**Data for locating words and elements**
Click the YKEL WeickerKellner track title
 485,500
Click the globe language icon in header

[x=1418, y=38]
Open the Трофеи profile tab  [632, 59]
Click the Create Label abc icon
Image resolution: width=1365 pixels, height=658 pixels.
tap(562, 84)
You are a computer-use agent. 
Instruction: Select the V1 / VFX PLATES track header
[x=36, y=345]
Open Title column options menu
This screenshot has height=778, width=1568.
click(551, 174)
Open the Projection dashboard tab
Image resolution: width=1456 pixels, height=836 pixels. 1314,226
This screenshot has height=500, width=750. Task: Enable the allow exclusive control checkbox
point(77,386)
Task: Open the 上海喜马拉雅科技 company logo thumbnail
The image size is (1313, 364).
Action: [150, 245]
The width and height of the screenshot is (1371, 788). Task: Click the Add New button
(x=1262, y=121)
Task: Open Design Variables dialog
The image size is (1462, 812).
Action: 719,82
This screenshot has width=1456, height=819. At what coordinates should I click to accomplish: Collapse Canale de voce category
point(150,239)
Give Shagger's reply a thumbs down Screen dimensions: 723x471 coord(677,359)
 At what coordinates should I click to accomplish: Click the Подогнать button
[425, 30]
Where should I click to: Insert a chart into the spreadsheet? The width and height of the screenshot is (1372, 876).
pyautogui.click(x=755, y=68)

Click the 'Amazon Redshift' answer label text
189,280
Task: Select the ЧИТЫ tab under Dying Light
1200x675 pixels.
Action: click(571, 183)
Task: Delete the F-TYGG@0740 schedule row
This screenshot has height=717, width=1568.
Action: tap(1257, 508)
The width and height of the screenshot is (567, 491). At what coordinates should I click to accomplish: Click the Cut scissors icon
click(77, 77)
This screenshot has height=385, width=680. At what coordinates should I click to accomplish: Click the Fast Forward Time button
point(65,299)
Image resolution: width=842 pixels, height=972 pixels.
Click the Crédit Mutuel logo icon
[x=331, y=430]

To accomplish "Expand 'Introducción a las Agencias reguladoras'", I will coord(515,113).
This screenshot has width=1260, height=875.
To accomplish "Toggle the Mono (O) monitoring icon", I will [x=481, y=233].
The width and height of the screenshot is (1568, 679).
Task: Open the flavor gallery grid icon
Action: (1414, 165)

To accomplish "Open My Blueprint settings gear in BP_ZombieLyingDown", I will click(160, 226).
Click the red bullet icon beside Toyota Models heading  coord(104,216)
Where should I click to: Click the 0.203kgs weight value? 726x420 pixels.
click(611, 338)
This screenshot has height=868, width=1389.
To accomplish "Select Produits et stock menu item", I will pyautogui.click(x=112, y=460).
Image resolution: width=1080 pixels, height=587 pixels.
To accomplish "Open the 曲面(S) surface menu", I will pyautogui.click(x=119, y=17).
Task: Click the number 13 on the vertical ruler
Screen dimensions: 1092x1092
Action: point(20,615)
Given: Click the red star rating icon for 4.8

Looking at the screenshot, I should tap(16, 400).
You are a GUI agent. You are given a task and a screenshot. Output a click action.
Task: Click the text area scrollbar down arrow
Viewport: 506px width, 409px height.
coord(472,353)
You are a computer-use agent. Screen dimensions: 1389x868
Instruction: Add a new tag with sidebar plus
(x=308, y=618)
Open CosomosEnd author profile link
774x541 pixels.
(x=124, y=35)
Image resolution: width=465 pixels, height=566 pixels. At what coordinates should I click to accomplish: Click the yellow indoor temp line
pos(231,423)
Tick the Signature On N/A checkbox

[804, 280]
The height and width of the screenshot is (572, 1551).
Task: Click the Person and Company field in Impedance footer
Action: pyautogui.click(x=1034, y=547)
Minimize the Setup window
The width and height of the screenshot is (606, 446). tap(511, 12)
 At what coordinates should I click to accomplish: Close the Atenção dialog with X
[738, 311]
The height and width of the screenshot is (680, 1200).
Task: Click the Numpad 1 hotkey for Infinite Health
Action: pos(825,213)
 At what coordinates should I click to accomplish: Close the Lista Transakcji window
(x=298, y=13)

**PROBLEM STATEMENT**
Revise the material above by replacing every instance of "At what coordinates should I click to accomplish" with "Which point should be clicked to accomplish", leaving everything else unchanged.

**RESPONSE**
Click the YKEL WeickerKellner track title
 485,500
Click the globe language icon in header

[x=1418, y=38]
Open the Трофеи profile tab  [632, 59]
Click the Create Label abc icon
Image resolution: width=1365 pixels, height=658 pixels.
tap(562, 84)
You are a computer-use agent. 
Instruction: Select the V1 / VFX PLATES track header
[x=36, y=345]
Open Title column options menu
This screenshot has height=778, width=1568.
click(551, 174)
Open the Projection dashboard tab
Image resolution: width=1456 pixels, height=836 pixels. 1314,226
This screenshot has height=500, width=750. Task: Enable the allow exclusive control checkbox
point(77,386)
Task: Open the 上海喜马拉雅科技 company logo thumbnail
The image size is (1313, 364).
Action: [150, 245]
The width and height of the screenshot is (1371, 788). Task: Click the Add New button
(x=1262, y=121)
Task: Open Design Variables dialog
The image size is (1462, 812).
Action: 719,82
This screenshot has width=1456, height=819. Which point should be clicked to accomplish: Collapse Canale de voce category
point(150,239)
Give Shagger's reply a thumbs down Screen dimensions: 723x471 coord(677,359)
 Which point should be clicked to accomplish: Click the Подогнать button
[425, 30]
Where should I click to: Insert a chart into the spreadsheet? The width and height of the screenshot is (1372, 876).
pyautogui.click(x=755, y=68)

Click the 'Amazon Redshift' answer label text
189,280
Task: Select the ЧИТЫ tab under Dying Light
1200x675 pixels.
Action: click(571, 183)
Task: Delete the F-TYGG@0740 schedule row
This screenshot has height=717, width=1568.
Action: tap(1257, 508)
The width and height of the screenshot is (567, 491). Which point should be clicked to accomplish: Click the Cut scissors icon
click(77, 77)
This screenshot has height=385, width=680. Which point should be clicked to accomplish: Click the Fast Forward Time button
point(65,299)
Image resolution: width=842 pixels, height=972 pixels.
Click the Crédit Mutuel logo icon
[x=331, y=430]

To accomplish "Expand 'Introducción a las Agencias reguladoras'", I will coord(515,113).
This screenshot has width=1260, height=875.
To accomplish "Toggle the Mono (O) monitoring icon", I will [x=481, y=233].
The width and height of the screenshot is (1568, 679).
Task: Open the flavor gallery grid icon
Action: (1414, 165)

To accomplish "Open My Blueprint settings gear in BP_ZombieLyingDown", I will click(160, 226).
Click the red bullet icon beside Toyota Models heading  coord(104,216)
Where should I click to: Click the 0.203kgs weight value? 726x420 pixels.
click(611, 338)
This screenshot has height=868, width=1389.
To accomplish "Select Produits et stock menu item", I will pyautogui.click(x=112, y=460).
Image resolution: width=1080 pixels, height=587 pixels.
To accomplish "Open the 曲面(S) surface menu", I will pyautogui.click(x=119, y=17).
Task: Click the number 13 on the vertical ruler
Screen dimensions: 1092x1092
Action: point(20,615)
Given: Click the red star rating icon for 4.8

Looking at the screenshot, I should tap(16, 400).
You are a GUI agent. You are given a task and a screenshot. Output a click action.
Task: Click the text area scrollbar down arrow
Viewport: 506px width, 409px height.
coord(472,353)
You are a computer-use agent. Screen dimensions: 1389x868
Instruction: Add a new tag with sidebar plus
(x=308, y=618)
Open CosomosEnd author profile link
774x541 pixels.
(x=124, y=35)
Image resolution: width=465 pixels, height=566 pixels. Which point should be clicked to accomplish: Click the yellow indoor temp line
pos(231,423)
Tick the Signature On N/A checkbox

[804, 280]
The height and width of the screenshot is (572, 1551).
Task: Click the Person and Company field in Impedance footer
Action: pyautogui.click(x=1034, y=547)
Minimize the Setup window
The width and height of the screenshot is (606, 446). tap(511, 12)
 Which point should be clicked to accomplish: Close the Atenção dialog with X
[738, 311]
The height and width of the screenshot is (680, 1200).
Task: Click the Numpad 1 hotkey for Infinite Health
Action: pos(825,213)
 Which point should be clicked to accomplish: Close the Lista Transakcji window
(x=298, y=13)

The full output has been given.